### PAGE EXTRACT:
● ● ● ● ● ● ●

As a result of the parties' inability to complete the short sale of the Wailea Property, the Original Settlement Agreement was never consummated. On January 19, 2017, the Court approved an Amended Settlement Agreement. Like the Original Settlement Agreement, the Amended Settlement Agreement required the short sale of the Wailea Property, and became "null and void" if the short sale was not completed within 450 days of full execution of the Amended Settlement Agreement. As a result of various issues, including an inability to resolve a lien asserted against the Wailea Property by Trinity Financial Services, the parties were unable to complete the short sale by December 24, 2017, the date 450 days subsequent to full execution of the Amended Settlement Agreement. Consequently, the Amended Settlement Agreement became null and void as of December 24, 2017.

● ● ● ● ● ● ●

### WHAT TO WORK ON:
Do these statements agree with the Wailea settlement passage? For each, answer yes or no and quote the words from the passage that decide it.
(a) The Court approved the Amended Settlement Agreement on January 19, 2017.
(b) The Amended Settlement Agreement no longer called for a short sale of the Wailea Property.
(c) A lien from Trinity Financial Services was one of the issues that kept the parties from finishing the short sale.
The lines that follow are separate material and have nothing to do with the Wailea settlement passage.

● ● ● ● ● ● ●

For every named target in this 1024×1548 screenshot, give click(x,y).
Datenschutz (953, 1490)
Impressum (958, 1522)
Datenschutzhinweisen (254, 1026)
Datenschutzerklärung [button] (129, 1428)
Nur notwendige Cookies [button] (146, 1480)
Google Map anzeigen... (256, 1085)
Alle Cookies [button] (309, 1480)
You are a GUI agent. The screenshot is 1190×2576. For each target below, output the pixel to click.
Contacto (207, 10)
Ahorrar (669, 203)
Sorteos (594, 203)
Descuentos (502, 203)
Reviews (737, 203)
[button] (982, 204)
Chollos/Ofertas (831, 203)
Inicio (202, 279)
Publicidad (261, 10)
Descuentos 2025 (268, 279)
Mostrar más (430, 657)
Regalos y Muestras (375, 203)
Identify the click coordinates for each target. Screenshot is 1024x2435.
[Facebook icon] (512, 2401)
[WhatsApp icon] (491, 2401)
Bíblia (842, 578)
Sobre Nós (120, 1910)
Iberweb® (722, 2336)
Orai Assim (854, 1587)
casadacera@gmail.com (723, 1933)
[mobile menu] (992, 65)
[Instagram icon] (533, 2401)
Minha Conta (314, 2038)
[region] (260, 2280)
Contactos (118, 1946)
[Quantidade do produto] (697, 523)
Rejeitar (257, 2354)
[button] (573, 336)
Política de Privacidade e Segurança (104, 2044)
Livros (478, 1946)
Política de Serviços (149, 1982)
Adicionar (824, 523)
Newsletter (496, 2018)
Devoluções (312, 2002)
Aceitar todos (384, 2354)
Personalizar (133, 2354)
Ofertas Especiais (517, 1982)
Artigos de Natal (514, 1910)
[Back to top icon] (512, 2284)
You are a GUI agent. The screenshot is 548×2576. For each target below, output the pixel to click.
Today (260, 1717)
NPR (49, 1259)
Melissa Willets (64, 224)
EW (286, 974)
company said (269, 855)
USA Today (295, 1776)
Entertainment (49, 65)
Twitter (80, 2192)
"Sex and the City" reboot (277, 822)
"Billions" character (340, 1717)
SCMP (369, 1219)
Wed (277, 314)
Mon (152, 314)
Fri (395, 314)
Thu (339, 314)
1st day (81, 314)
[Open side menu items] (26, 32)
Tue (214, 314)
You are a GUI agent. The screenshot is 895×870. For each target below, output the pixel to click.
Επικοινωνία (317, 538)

● ● ● ● ● ● ●

### TASK OUTPUT:
(a) Yes: "On January 19, 2017, the Court approved an Amended Settlement Agreement."
(b) No: "the Amended Settlement Agreement required the short sale of the Wailea Property"
(c) Yes: "including an inability to resolve a lien asserted against the Wailea Property by Trinity Financial Services"